■ MATERIAL SUPPLIED ■
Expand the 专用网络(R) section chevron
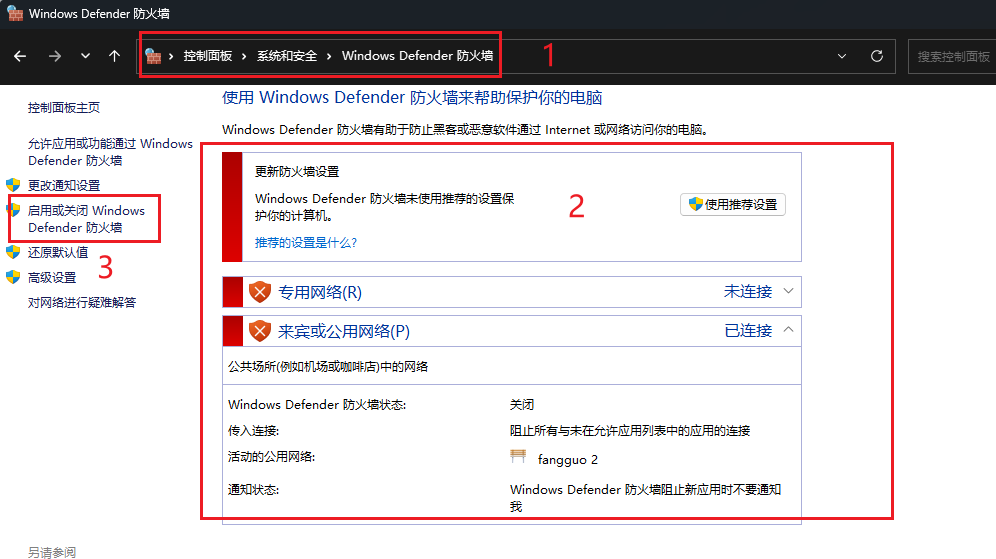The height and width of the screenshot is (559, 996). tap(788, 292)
--
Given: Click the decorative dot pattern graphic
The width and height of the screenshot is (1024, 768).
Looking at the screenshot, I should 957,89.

■ EXERCISE ■
Starting with the line containing "Given: Click the" and going on through the line containing "Looking at the screenshot, I should 957,89.", give the records as a Markdown table with the columns Row and Line. Number each line and leave out blank lines.

■ TASK SOLUTION ■
| Row | Line |
|---|---|
| 1 | Given: Click the decorative dot pattern graphic |
| 2 | The width and height of the screenshot is (1024, 768). |
| 3 | Looking at the screenshot, I should 957,89. |